I will as soon as I regenerate my mana.

(and get authorization to do that)


----------



## Pumilo (Sep 4, 2010)

Pumilo...I keep seeing people spelling it Pumilio. What's up with that?


----------



## Eric Walker (Aug 22, 2009)

Dendroguy said:


> Granulifera, I have seen it spelled granuliferu, granuliferus, granulifara and even granalifera.
> 
> D



Granuliferus vs granulifera . dendrobates granuliferus changed to oophaga granulifera. I think this would be the reason for the change at the end of this one ( including alot of.others) Not counting the other spelling mistakes, am i correct here? kinda like the change from dendrobates reticulatus to ranitomeya reticulata or any similiar taxa changes that should follow " proper nomenclature "


----------



## Buddysfrogs (Mar 29, 2012)

Leucamela for leucamelas
Buddy


----------



## epiphytes etc. (Nov 22, 2010)

Buddysfrogs said:


> Leucamela for leucamelas
> Buddy


Leucomelas


----------



## Spaff (Jan 8, 2011)

Eric Walker said:


> Granuliferus vs granulifera . dendrobates granuliferus changed to oophaga granulifera. I think this would be the reason for the change at the end of this one ( including alot of.others) Not counting the other spelling mistakes, am i correct here? kinda like the change from dendrobates reticulatus to ranitomeya reticulata or any similiar taxa changes that should follow " proper nomenclature "


Also, not everyone has accepted the split of Dendrobates. If you look at the frogs from UE, fants are written as _Dendrobates fantasticus_ because that is still the accepted taxonomy for the inspectors (Customs, USFWS?) of frogs entering the U.S.


----------



## JPccusa (Mar 10, 2009)

Spaff said:


> Also, not everyone has accepted the split of Dendrobates. If you look at the frogs from UE, fants are written as _Dendrobates fantasticus_ because that is still the accepted taxonomy for the inspectors (Customs, USFWS?) of frogs entering the U.S.


"Frogs from EU," 

 This will be a long thread.


----------



## Spaff (Jan 8, 2011)

Nope I meant UE as in Understory Enterprises...

See post 114: http://www.dendroboard.com/forum/members-frogs-vivariums/84347-whats-your-box-pic-heavy-12.html


----------



## JPccusa (Mar 10, 2009)

Ah... I looked on UE before posting and saw R. fantastica. I guess that is for importation purposes only then (as you said).


----------



## Spaff (Jan 8, 2011)

JPccusa said:


> Ah... I looked on UE before posting and saw R. fantastica. I guess that is for importation purposes only then (as you said).
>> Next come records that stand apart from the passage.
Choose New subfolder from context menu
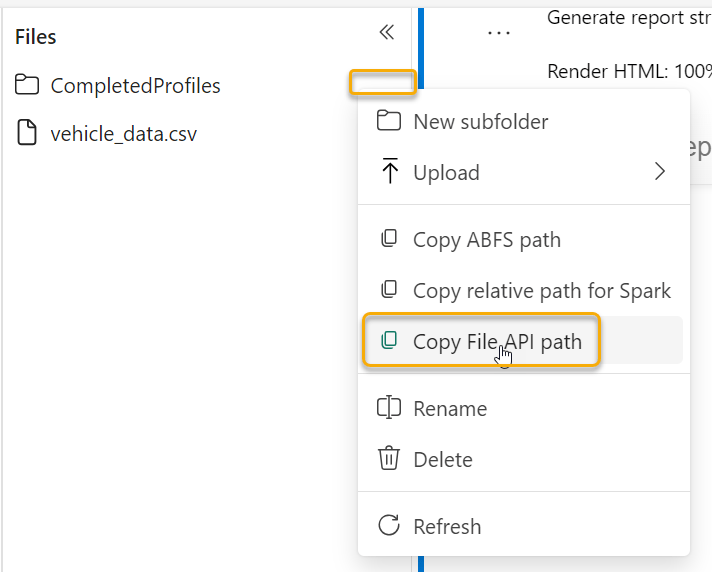 click(480, 122)
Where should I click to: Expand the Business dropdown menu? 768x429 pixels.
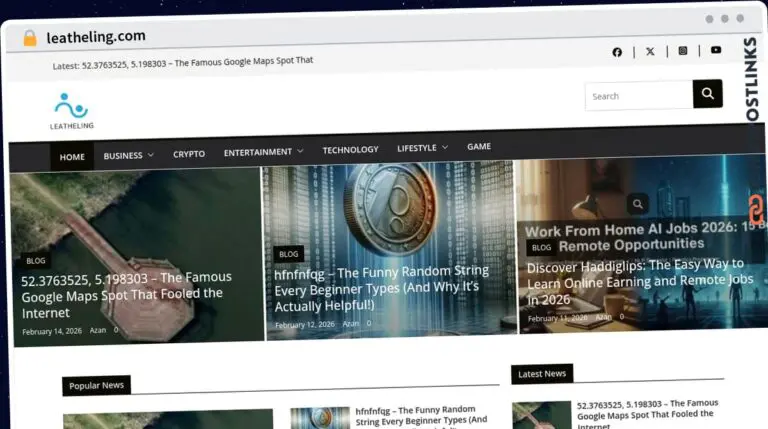(x=129, y=156)
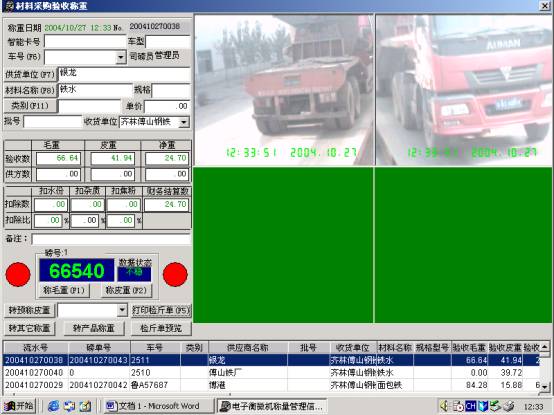Expand dropdown beside 转预称皮重 button
The image size is (554, 415).
122,310
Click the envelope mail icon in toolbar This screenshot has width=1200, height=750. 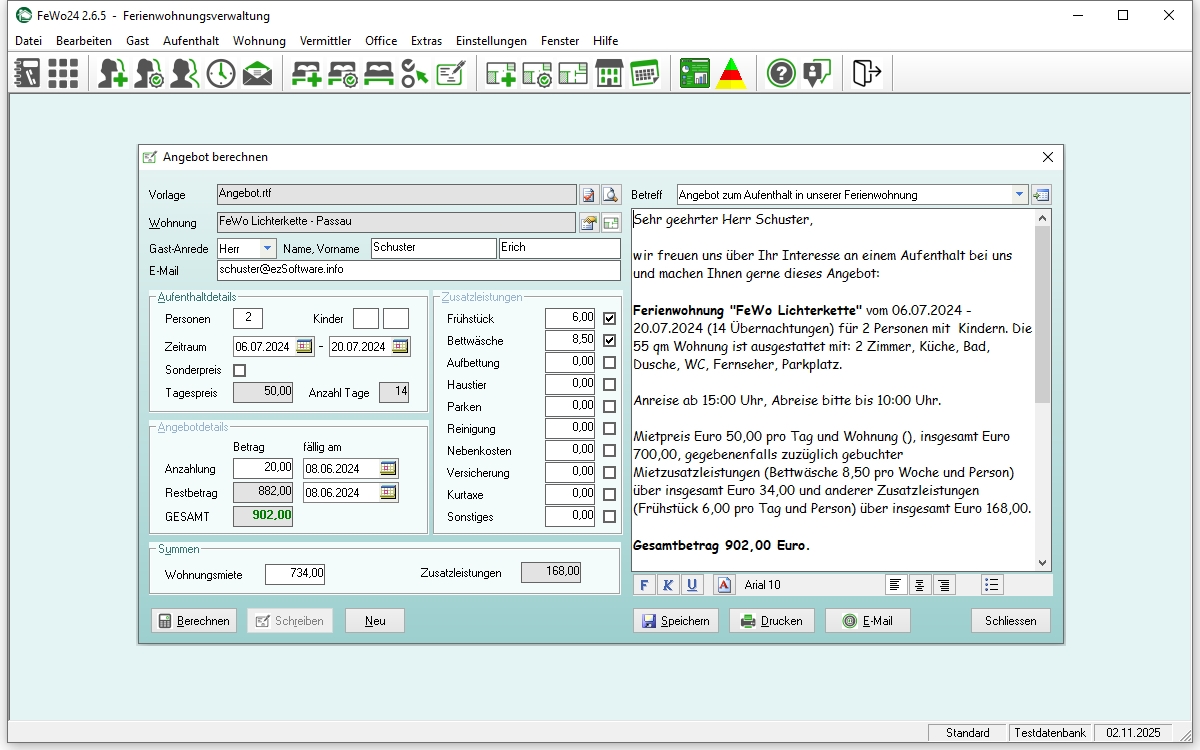[x=257, y=73]
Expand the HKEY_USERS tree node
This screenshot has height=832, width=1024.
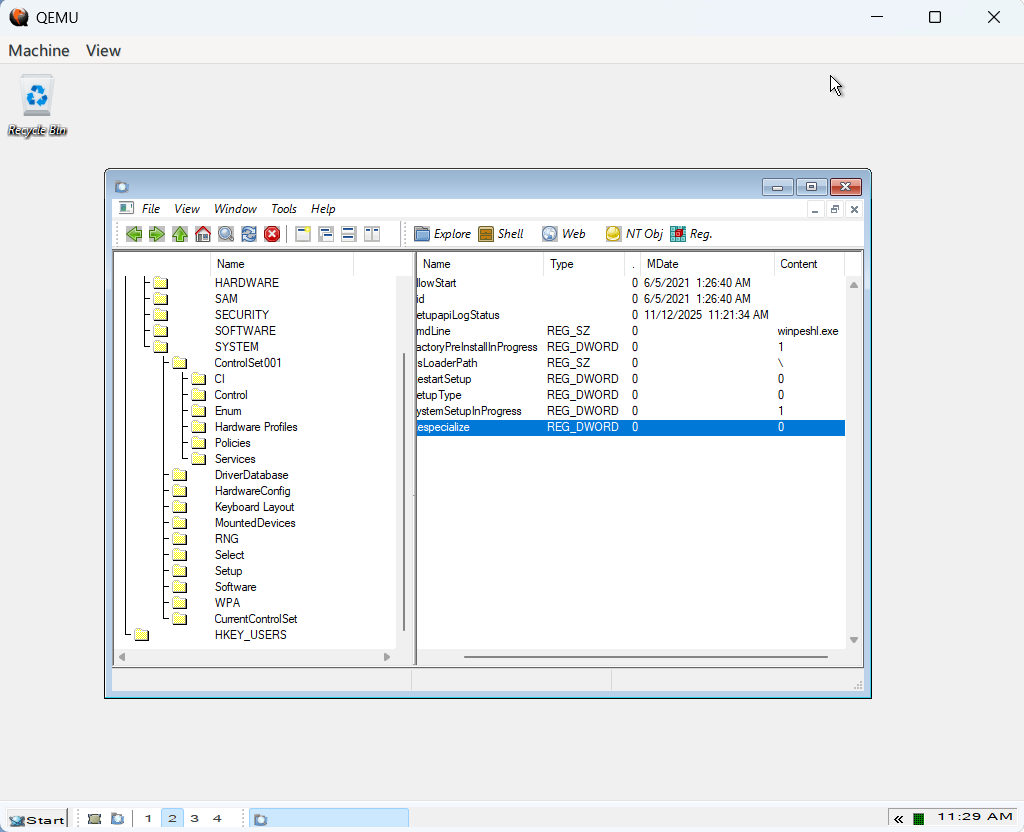(250, 635)
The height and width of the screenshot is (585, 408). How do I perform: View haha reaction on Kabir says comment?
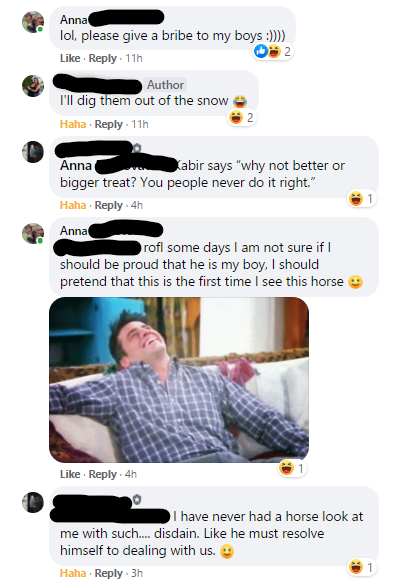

Yeah, I think most people have accepted the revisions, but the inspection agency for imports still follows the old taxonomy.


----------



## hypostatic (Apr 25, 2011)

The "correct" spelling of localities can get kind of messy when you consider that the names of all the localities aren't in English. The "Lorenzo" tinctorius is technically spelled "Lourenço" in Portuguese (São Lourenço, Minas Gerais). Named after Saint Lawrence. Soooo yeah, it's complicated...


----------



## Peter Keane (Jun 11, 2005)

Sheesh, I remember back in the day when most known Ranitomeya were sold as quinquevittatus
and that was a crap-shoot!!
Peter Keane 
JungleWorld


----------



## easternversant (Sep 4, 2012)

In the same vein, not too many people are using all the revised species. This is particularly prominent in Ranitomeya (lamasi to sirensis, ventrimaculata to variabilis, fg ventri to amazonica, etc) but also seen in other species (azureus = tinctorius).
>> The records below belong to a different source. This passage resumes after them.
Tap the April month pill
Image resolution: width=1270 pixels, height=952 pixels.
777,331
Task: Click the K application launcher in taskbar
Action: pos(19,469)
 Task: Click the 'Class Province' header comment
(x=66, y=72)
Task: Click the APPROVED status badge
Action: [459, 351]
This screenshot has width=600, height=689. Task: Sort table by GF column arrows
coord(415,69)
Also, not everyone has accepted the recent changes in genus-level taxonomy. There is a small group of people pushing very hard to revert from Oophaga to Dendrobates I hear. Even the US frogs have some taxonomic controversy (I know some people say Lithobates isn't going to stick and will shift back to Rana). Unfortunately, it creates so much dissension and fighting!
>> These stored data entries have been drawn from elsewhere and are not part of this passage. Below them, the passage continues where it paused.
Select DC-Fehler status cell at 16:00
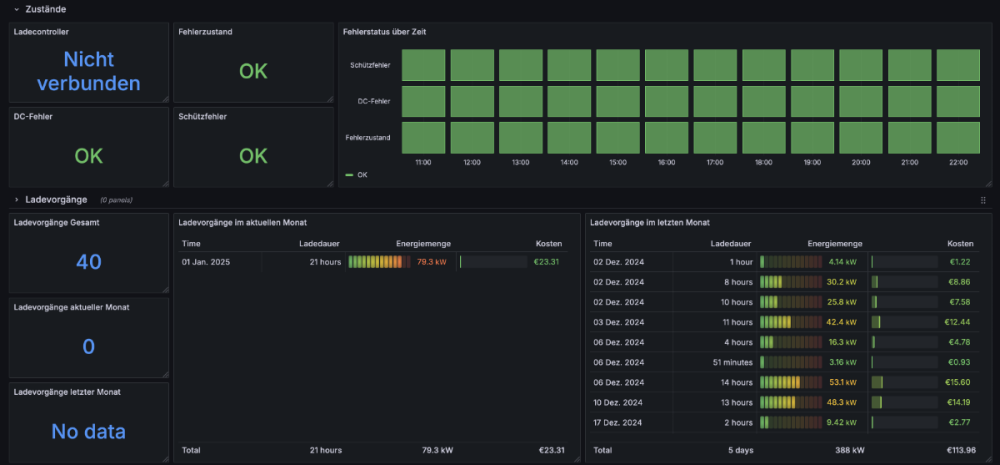This screenshot has height=465, width=1000. pos(666,101)
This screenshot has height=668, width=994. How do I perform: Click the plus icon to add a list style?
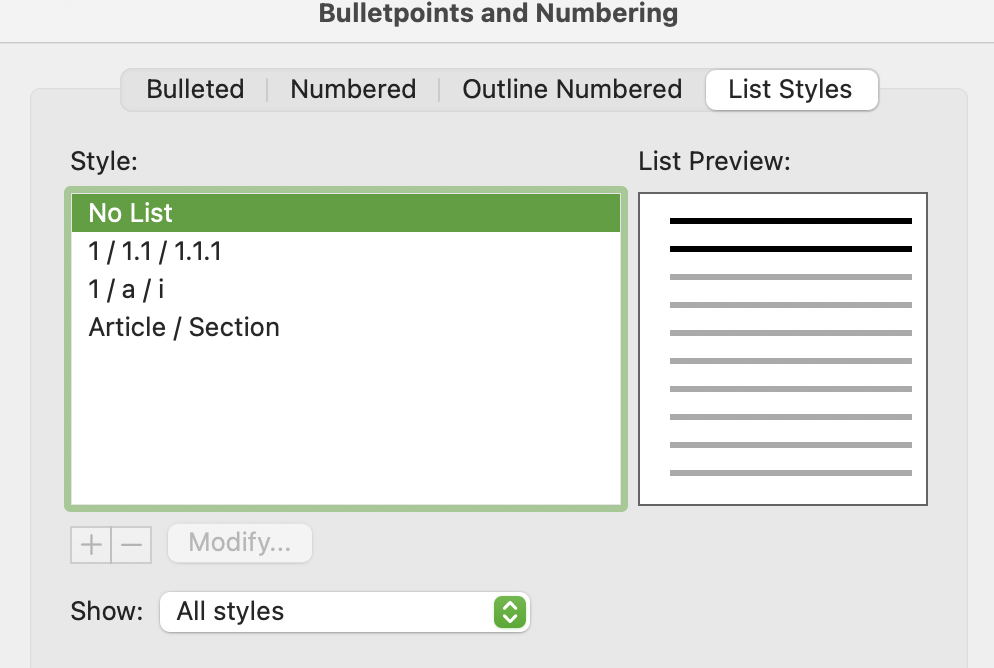pos(91,544)
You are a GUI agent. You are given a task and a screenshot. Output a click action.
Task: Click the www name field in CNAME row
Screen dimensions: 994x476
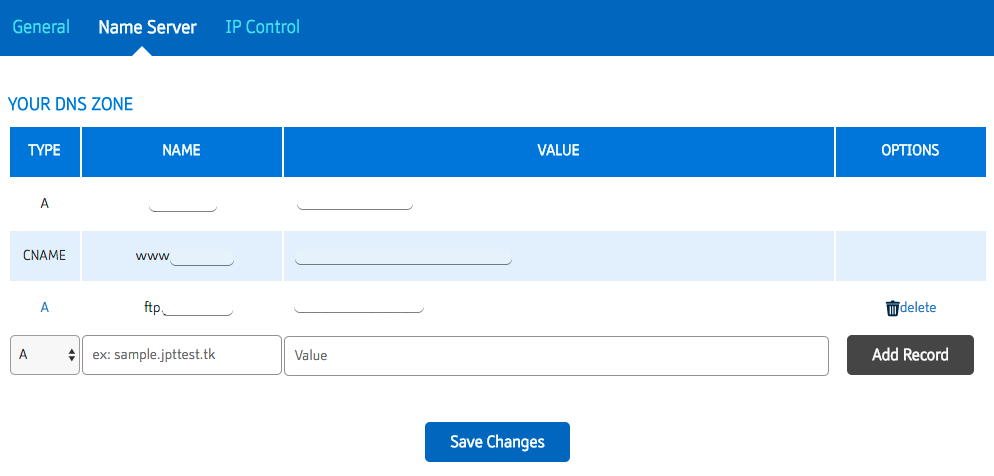click(202, 258)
How about this for a big one (which was touched on earlier) UE instead of EU!!


----------



## JPccusa (Mar 10, 2009)

hypostatic said:


> The "correct" spelling of localities can get kind of messy when you consider that the names of all the localities aren't in English. The "Lorenzo" tinctorius is technically spelled "Lourenço" in Portuguese (São Lourenço, Minas Gerais). Named after Saint Lawrence. Soooo yeah, it's complicated...


Although I understand what you are saying, we can't expect people to use special characters to spell their frogs names. Heck, I'm happy someone made the change to Lorenzo, which is more phonetically correct, instead of Lorenco. 
Same goes for frogs with localities that have the Spanish ñ.



easternversant said:


> In the same vein, not too many people are using all the revised species. This is particularly prominent in Ranitomeya (lamasi to sirensis, ventrimaculata to variabilis, fg ventri to amazonica, etc) but also seen in other species (azureus = tinctorius).
> 
> Also, not everyone has accepted the recent changes in genus-level taxonomy. There is a small group of people pushing very hard to revert from Oophaga to Dendrobates I hear. Even the US frogs have some taxonomic controversy (I know some people say Lithobates isn't going to stick and will shift back to Rana). Unfortunately, it creates so much dissension and fighting!
> 
> How about this for a big one (which was touched on earlier) UE instead of EU!!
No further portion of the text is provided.